A coat! I must take a coat! Maybe two... one for the day and one in case I go some place fancy. And a couple of stoles and shawls... just in case it's too warm for a coat but still cold enough to want to cover myself. Maybe I should take one more bag... you know, a little fancy one when I can't take the big one everywhere. But the little one is brown, and brown doesn't go with everything so I'll need to take the red one too...but that's it, just 3 handbags!

Done.

Well, I'm quite proud of myself I must admit! I didn't add a single thing to either the make-up bag or the underwear list.

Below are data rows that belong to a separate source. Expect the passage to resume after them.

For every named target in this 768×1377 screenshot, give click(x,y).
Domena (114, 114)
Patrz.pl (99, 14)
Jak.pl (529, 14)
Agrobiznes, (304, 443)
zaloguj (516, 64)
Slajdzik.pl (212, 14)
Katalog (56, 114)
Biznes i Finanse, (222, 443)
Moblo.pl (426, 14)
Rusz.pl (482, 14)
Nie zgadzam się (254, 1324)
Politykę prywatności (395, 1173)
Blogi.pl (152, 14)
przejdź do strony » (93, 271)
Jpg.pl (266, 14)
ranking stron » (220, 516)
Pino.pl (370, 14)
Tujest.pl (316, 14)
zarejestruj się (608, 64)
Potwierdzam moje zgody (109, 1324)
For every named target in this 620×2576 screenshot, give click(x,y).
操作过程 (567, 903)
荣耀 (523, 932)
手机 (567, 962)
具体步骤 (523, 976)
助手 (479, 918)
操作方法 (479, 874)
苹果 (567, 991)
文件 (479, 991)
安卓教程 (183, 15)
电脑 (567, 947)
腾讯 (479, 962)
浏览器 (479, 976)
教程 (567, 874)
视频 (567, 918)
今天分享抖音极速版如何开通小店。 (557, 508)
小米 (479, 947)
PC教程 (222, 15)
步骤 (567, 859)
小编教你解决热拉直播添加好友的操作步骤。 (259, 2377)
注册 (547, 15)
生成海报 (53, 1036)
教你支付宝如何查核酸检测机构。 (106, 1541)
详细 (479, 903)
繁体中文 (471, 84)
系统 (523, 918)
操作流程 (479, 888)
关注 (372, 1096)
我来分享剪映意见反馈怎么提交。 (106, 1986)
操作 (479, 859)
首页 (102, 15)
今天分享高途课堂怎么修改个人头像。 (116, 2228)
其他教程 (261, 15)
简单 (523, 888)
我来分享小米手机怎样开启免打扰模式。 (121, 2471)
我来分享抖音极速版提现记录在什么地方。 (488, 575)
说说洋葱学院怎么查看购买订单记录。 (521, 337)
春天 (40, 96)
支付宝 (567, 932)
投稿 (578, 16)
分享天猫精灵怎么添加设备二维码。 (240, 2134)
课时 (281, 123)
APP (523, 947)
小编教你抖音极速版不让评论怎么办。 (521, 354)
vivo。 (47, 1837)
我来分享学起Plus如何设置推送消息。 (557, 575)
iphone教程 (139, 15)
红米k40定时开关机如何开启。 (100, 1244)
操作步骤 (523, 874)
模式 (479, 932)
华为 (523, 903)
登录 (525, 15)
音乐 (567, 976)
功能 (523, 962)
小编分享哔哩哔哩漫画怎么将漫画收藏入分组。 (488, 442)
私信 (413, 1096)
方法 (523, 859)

But maybe I'll take the slightly bigger suitcase after all...

Wednesday, March 25, 2009

Parents

The ultimate infidelity is when your body betrays you.
What can you trust, when your one surety is no longer yours?

When the memories are no longer crystal clear,
and the loud voices become barely heard whispers,
As your firm handshake and steady penmanship are indistinguishable from the tremors,
When your bones break and your skin is no longer alabaster-smooth,
You look into the mirror at a stranger, an old person who looks like your father, your mother,

And you are scared.

Thursday, February 19, 2009

...

I had you when I was 12 and sick and my mother wouldn't let me see anyone in case I was 'contagious'.
I had you when I needed two ice-cream cones, or to splash with in the first rain, and it didn't matter that we were too old for both.
I had you for timeless evenings spent on the terrace staring at the sky, sipping illicit rum (and vodka when we could afford it) and having you sing and sing and sing... just because I asked for it.
I had you for hugs, and cuddles when we'd fall asleep watching TV till 2 a.m.
I had you for teaching me how a friendship could be just as heart wrenching as being in love.

And now I have to let you go, just because...

Being prepared should make saying goodbye easier. But it doesn't.